NBA Hoops

Tested: 10 Takeaways from Celtics/Cavaliers

Tested: 10 Takeaways from Celtics/Cavaliers

#1 The Tatum + Brown connection continues

If you want to win a championship, your best players need to be playing at an elite level. On Monday night, both Jayson Tatum and Jaylen Brown answered that call. They ended the game with a combined 60 points, 19 rebounds and 6 assists. They both pressured the rim, attacked space in the mid-range, and took enough perimeter shots to ensure they kept their three-point gravity intact.

Over the past two games, the All-Star forwards have now combined for 121 points, 38 rebounds and 15 assists.

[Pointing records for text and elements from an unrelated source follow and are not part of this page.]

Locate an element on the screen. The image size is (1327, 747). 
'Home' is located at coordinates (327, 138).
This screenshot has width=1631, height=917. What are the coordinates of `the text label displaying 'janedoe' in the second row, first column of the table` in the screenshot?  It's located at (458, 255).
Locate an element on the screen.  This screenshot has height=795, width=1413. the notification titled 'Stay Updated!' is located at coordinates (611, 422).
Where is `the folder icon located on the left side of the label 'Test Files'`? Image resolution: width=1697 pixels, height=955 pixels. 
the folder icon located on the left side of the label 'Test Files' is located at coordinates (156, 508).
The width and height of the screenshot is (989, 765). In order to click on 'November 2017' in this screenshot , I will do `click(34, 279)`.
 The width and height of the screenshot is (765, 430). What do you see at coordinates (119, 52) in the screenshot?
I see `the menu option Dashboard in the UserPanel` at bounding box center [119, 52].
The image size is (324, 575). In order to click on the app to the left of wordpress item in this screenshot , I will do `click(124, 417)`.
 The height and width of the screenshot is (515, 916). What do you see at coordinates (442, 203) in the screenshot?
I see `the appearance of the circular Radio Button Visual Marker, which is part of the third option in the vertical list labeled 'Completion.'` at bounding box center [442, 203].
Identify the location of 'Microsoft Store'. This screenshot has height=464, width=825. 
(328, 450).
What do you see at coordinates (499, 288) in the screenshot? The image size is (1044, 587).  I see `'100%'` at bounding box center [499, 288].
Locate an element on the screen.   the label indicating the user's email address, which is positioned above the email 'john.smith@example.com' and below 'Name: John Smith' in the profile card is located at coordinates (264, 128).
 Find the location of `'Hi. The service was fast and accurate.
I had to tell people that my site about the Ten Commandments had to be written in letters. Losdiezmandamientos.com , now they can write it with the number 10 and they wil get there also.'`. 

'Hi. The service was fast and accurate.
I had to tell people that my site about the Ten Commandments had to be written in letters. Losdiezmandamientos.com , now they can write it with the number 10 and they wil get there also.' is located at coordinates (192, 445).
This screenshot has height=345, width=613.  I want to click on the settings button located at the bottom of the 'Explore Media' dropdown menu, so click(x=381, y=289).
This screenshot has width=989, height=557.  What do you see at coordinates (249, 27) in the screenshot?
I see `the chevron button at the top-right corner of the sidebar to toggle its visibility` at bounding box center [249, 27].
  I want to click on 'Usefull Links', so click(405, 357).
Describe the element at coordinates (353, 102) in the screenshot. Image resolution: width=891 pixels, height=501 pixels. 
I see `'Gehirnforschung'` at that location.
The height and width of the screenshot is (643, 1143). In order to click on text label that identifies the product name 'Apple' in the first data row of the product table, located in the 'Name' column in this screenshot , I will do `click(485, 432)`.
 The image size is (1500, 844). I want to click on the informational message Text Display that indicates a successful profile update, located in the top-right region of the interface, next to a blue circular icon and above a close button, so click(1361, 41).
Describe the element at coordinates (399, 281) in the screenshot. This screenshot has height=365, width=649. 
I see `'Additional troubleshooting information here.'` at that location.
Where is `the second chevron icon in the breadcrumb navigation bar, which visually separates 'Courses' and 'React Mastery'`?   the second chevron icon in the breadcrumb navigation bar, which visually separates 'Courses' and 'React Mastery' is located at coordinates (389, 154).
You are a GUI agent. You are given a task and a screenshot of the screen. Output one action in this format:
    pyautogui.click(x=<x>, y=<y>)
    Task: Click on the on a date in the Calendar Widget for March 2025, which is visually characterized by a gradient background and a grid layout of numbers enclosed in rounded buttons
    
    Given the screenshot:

That’s some elite production from your two best players — regardless of who the opponent is and who is or isn’t missing from the opposite rotation. This is the version of ‘The Jay’s’ that we’ve been waiting for. A fearsome tandem that cooks as individuals, as part of a team, and when working together — either in actions or in spacing the floor on either wing.

The Cleveland Cavaliers don’t have enough defenders to keep all of Boston’s offensive weapons quiet. Especially when you’ve got to send two at both of the Celtics stars. If Tatum and Brown can keep up this level of pressure and production, Joe Mazzulla’s team should be capable of fighting to close out the series on Wednesday and earning themselves some valuable rest ahead of the Eastern Conference Finals.

#2 Pre-switching

A switch defense has become the norm in the modern NBA. Depending on personnel, teams either switch 1-through-5 or 1-through-4 with the big in drop. Over the past two games, the Cavaliers have opted not to switch on defense, opting a “show-and-recover” system, aiming to limit Boston’s ability to create and hunt mismatches.

Mazzulla has gone in a different direction. Rather than avoiding the switch, he has his team pre-switching specific actions. Switching early means the Celtics don’t need to recover to their man. Instead, they’re in a position to contain actions early and often and, as a result, can pressure the ball handler.

Watch Jayson Tatum in the above clip. Note how many times he switches an action before it occurs. His preemptive approach ensured the Celtics were one step ahead of the offense from start to finish.

Even when the Celtics stuck with a standard switching system, they were executing at pace. This opening switch between Jrue Holiday and Derrick White is a good example — with Holiday’s switch leading to an easy pilfer.